It pays to hook up early with major talent.
Clinton Shorter wrote the score for a short called Alive in JoBurg, directed by a neophyte named Neill Blomkamp. Now Alive in JoBurg has been re-invented as the much-hyped sci-fi action movie District 9, Blomkamp is being called a visionary in the making, and Shorter himself is on the verge of something big as well, having composed the District 9 score.
"A friend of mine worked at the same CG facility as Neill," Shorter said during an exclusive conversation in which he recalled how he met Blomkamp. "He had told me about him and how he and others felt Neill was going to be a superstar one day. I went to their office that day and met him. He was only about 21, 22 at the time. I saw his stuff, and it was incredible. I ended up scoring a couple of [Blomkamp-directed] commercials, as well as his short over the years."

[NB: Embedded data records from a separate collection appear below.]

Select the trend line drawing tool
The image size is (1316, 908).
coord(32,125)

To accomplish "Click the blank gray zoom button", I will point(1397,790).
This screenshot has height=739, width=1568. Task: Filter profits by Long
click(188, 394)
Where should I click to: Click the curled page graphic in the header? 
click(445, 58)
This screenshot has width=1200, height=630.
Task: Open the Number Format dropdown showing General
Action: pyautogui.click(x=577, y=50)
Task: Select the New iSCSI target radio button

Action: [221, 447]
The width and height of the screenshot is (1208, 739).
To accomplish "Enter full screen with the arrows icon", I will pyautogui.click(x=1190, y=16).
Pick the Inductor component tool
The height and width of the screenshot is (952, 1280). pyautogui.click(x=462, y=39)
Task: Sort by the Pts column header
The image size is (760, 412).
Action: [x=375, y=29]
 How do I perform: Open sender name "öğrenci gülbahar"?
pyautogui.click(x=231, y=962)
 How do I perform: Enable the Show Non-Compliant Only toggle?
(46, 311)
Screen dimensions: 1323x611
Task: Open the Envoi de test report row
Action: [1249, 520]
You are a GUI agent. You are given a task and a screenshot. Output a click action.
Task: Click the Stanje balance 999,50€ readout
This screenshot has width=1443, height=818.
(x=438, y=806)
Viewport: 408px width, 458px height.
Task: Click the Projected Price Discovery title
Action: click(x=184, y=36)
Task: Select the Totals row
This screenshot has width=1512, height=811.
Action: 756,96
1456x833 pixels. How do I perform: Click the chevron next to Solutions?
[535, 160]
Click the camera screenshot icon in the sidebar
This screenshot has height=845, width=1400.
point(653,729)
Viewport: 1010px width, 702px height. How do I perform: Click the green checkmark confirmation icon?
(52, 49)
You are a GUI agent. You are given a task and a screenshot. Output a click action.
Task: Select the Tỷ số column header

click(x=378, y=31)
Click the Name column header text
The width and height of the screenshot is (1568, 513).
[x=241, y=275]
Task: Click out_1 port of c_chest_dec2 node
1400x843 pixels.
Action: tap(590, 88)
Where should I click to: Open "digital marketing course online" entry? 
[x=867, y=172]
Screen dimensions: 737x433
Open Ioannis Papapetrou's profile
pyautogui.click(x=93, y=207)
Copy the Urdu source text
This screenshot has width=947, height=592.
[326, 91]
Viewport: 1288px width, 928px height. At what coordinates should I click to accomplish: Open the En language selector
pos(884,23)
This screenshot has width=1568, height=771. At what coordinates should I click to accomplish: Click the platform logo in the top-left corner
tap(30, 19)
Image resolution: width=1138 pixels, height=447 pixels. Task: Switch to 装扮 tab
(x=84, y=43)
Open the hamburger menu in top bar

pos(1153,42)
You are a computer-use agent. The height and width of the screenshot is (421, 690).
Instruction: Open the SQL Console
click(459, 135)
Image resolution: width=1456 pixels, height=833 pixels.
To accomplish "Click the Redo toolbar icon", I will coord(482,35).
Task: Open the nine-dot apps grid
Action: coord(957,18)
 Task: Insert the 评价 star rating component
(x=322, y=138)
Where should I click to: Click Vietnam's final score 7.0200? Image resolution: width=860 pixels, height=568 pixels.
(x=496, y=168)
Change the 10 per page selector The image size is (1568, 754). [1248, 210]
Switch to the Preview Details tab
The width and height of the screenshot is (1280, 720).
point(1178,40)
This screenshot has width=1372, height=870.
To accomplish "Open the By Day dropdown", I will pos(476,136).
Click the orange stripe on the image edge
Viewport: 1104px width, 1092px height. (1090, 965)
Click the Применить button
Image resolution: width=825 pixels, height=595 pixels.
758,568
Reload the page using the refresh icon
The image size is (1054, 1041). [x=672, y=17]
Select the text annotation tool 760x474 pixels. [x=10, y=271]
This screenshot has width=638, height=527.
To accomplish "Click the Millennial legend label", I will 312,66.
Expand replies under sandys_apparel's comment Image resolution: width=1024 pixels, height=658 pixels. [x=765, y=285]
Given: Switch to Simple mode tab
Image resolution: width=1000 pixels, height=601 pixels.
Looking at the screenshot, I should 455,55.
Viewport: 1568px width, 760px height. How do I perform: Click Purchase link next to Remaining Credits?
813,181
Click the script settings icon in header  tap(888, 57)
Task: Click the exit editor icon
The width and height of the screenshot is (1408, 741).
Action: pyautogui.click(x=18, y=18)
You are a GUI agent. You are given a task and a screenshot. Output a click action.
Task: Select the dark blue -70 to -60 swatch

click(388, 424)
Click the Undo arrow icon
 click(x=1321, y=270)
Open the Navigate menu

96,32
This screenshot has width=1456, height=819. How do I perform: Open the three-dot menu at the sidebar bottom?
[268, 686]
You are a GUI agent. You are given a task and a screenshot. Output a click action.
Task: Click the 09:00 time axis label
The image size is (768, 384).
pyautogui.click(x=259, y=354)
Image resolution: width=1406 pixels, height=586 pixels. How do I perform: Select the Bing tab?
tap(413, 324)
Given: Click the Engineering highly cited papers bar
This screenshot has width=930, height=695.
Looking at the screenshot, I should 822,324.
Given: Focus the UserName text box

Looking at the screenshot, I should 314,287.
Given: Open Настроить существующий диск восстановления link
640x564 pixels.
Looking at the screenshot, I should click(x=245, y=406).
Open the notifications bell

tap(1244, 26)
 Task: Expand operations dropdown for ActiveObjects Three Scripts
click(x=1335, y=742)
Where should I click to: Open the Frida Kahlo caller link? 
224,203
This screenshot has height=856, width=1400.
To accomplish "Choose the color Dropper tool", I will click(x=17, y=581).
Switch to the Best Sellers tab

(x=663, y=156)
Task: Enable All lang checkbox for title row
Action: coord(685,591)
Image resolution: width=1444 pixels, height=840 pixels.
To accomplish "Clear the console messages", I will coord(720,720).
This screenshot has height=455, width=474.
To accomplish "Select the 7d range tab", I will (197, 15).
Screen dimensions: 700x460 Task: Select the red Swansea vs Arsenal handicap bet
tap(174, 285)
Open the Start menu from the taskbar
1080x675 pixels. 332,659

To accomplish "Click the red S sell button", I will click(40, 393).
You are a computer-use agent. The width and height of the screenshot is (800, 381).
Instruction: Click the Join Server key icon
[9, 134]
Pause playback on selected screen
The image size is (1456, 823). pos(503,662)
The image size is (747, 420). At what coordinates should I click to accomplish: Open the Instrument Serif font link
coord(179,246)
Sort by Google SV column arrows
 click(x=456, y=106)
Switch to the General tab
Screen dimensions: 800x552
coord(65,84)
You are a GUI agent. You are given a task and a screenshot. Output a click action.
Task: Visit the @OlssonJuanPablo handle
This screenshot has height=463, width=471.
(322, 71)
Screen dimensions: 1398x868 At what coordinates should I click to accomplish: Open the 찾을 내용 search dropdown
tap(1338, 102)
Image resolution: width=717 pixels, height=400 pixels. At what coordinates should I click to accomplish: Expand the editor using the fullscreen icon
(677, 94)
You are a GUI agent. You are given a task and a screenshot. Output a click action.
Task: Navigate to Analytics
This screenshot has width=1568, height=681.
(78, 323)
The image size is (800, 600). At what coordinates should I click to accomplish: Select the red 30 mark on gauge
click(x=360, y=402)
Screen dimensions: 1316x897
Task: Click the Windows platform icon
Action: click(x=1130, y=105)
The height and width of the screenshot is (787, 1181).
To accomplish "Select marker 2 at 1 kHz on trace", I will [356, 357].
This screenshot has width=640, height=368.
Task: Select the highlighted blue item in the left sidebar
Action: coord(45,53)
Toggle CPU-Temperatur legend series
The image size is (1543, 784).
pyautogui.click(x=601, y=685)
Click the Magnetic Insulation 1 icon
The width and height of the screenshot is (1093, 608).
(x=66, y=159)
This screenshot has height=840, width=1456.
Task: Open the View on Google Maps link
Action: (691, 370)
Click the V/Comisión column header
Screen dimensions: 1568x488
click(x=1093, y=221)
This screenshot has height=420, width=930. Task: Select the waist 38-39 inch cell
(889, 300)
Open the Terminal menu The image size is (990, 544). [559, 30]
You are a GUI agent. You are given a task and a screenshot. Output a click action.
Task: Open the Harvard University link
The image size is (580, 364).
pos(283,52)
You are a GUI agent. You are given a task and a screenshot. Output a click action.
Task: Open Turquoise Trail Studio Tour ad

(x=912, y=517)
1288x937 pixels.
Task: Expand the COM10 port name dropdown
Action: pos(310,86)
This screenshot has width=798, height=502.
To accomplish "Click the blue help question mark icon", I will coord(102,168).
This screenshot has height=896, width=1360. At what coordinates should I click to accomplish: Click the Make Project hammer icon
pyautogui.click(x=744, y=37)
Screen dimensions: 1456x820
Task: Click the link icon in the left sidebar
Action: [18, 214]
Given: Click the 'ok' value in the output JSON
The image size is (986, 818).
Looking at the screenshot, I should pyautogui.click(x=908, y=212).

When he composed the music for Alive in JoBurg, Shorter had no idea the short would eventually be expanded into the movie that opens today. But the Canadian hoped that might happen. "Well, you always hope that when you work on a short that someday the people involved in it will move on to bigger and better things," Shorter said. "One of those is that perhaps it would become a feature, but personally I've never seen that happen. The scope and magnitude of this is surreal." (The movie is produced by Peter Jackson.)
There are, Shorter acknowledged, few elements of his Alive in JoBurg score that carried over to the film. Key among the carryovers would be the percussion. Meanwhile, the vocals in the short were operatic, and for District 9 they were performed by an African vocalist.
Anyone who's read up on District 9 is aware that it's an ambitious story with a lot going on. There's the pure sci-fi [aliens barely co-existing with humans in South Africa], the "race" allegory, the action and the personal story of Wikus van der Merwe (Sharlto Copley), who is forced to question his assumptions when things go horribly wrong during an armed incursion into an alien refugee camp.
Shorter's score had to embellish each individual story thread while coming together into a cohesive whole. Complicating matters, District 9 starts out almost like a documentary, which brought on another set of circumstances from a scoring perspective.
"I won't lie, the first three weeks were a lot of work and very challenging," Shorter said. "We tried our best to keep an African element to the score, but challenges relating to the region—like how the music sounds both rhythmically and instrumentation-wise—required a lot of thought and experimentation. Most of the music from the southern part of the continent is of a positive nature, and this film is quite dark and gory. I hope we crafted it in a way that works for the film and respects the region."
District 9 is no doubt Shorter's biggest project to date. Shorter says that after all the anticipation, he's excited for the world to see—and hear—it. "I'm having a tough time grasping it all, to be honest," he said. "This is bigger than anyone that was involved thought it would be. I'm extremely proud and excited, but, at the same time, I will probably have my head between my knees during the closing credits [laughs]."
Shorter added, "In the end, all I want to do is work with talented and passionate filmmakers on projects that they're passionate about. This job is a ton of fun when you're in the right environment, and I had a blast on District 9."